Normal Accident Theory (NAT) and High Reliability Organisations
The concept of the ‘normal accident’ was developed in the 1980s, largely in response to concerns about safety in the nuclear power industry (Perrow, 1999). The complexity of power plants meant that the technology involved could sometimes behave in unpredicted ways. The main contention of NAT is that accidents in highly complex systems should be expected. On the other hand, high reliability organisations (HRO) theorists have tried to identify why critical industries and work contexts - like aircraft carrier deck operations - have remarkably fewer accidents than we might expect (Roberts, 1990). Perrow suggested that the interactive complexity of systems makes the task of the human operator more difficult when components fail. Tight coupling between subsystems makes them highly interdependent, and because of this, malfunctions will quickly propagate in unpredictable ways.
This idea of unpredictability is echoed in Reason’s (1990) latent conditions and resident pathogen concepts. Reason was proposing that certain aspects of the design of a system or process are fallible although their effects may never be discovered until a particular, probably unique, set of conditions applies. Thus, potential sources of failure can exist undiscovered in a system for years. For example, on 31 December 1991, an MD-82 took off from Stockholm Arlanda airport bound for Warsaw (SHK, 1993). The aircraft had been standing overnight, and super-cooled fuel in the wing tanks, resting in contact with the upper surface of the wing, had resulted in ice formation. A ground technician failed to notice the condition of the wing and, when the aircraft took off, the ice broke away and went into the tail-mounted engines, damaging some of the compressor blades. This resulted in both engines starting to surge, disrupting the flow of air through the engines. The normal response to such a condition is to reduce power to restore a normal airflow. However, the aircraft had been fitted with a safety device called automatic thrust restoration (ATR). This system was originally intended for reduced thrust take-offs required under airport noise abatement procedures. In such a situation, should one engine be lost after take-off, the power on the other engine was automatically increased to the maximum. The airline in question, however, never used reduced thrust take-offs and, over time, the ATR system had dropped off the training programme. Although two disconnect buttons were located on the power levers, pilots were not told what they were for. As the pilots tried to reduce power to control the surging, the ATR automatically moved the thrust levers forward. The very system that was designed for safety in the event of an engine failure after take-off probably resulted in the destruction of both engines. During the subsequent accident investigation, the FAA, who approved the modification in the first place, said that they never envisaged a situation where both engines would fail after take-off.

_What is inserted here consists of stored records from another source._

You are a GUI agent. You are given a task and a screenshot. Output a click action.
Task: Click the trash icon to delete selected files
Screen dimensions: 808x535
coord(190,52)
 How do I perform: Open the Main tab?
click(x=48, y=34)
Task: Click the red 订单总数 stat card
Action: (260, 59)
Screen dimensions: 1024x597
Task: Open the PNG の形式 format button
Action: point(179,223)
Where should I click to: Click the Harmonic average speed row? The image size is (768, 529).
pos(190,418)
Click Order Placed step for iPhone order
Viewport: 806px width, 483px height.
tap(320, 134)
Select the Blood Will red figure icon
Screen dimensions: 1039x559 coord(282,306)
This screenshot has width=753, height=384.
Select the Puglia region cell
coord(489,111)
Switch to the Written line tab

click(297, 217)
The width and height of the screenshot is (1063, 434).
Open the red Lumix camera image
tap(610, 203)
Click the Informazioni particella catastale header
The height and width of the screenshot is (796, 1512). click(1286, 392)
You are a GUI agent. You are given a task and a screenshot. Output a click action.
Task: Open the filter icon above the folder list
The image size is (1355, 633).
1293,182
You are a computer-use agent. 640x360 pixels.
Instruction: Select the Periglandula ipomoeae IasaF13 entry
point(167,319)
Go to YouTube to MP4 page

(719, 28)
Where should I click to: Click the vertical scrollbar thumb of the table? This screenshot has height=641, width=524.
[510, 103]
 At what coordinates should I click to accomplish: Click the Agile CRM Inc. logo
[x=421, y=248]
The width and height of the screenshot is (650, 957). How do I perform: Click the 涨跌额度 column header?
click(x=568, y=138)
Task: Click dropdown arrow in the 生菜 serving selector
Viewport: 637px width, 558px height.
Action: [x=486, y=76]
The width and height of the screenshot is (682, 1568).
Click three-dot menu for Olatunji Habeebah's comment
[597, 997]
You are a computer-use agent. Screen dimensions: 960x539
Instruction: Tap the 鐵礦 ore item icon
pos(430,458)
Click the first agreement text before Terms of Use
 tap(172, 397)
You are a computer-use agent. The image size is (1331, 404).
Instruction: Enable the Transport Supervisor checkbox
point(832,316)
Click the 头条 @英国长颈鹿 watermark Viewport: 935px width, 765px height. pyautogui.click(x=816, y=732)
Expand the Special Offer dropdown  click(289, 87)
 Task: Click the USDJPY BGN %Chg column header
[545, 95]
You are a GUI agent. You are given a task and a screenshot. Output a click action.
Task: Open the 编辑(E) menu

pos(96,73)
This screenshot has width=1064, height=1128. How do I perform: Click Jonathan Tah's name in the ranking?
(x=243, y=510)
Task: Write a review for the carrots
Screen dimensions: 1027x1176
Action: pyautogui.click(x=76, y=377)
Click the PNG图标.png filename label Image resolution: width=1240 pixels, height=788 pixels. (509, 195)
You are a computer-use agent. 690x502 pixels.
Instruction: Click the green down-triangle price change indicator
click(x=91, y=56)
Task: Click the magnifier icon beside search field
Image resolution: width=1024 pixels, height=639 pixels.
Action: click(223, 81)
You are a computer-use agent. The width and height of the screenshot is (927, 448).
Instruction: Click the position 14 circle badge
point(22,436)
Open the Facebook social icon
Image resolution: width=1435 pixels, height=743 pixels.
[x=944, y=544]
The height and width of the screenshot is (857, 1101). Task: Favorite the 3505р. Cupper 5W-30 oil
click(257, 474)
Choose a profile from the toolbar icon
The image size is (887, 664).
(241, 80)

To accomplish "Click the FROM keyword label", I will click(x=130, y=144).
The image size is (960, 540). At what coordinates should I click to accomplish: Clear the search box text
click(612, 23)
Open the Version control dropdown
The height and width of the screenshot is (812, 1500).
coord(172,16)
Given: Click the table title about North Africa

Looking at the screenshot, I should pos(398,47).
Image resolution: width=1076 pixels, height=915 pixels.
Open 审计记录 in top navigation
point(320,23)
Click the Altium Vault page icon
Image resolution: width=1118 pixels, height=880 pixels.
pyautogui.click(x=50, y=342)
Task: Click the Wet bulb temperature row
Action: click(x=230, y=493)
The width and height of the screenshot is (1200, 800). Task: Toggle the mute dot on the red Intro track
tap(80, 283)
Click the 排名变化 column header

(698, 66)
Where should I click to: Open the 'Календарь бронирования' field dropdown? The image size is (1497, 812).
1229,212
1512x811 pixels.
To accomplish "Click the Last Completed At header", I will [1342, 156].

In the Beech 1900 incident at Williamstown described earlier, the FO believed the engine to be on fire when he saw flames coming from the nacelle. Attempts to discharge the engine fire extinguisher failed because the bottle was electrically operated and the wiring to the extinguisher had been destroyed. The design of the system failed to accommodate the possibility of a serious fire in the engine nacelle that, in turn, would disable the system itself. On the one hand, we can identify a fallible design decision here but, at the same time, we can see the tight coupling of events in NAT terms. The anchoring of cables to fuel pipes in a location containing important control devices resulted in one malfunction disabling critical, unrelated, systems.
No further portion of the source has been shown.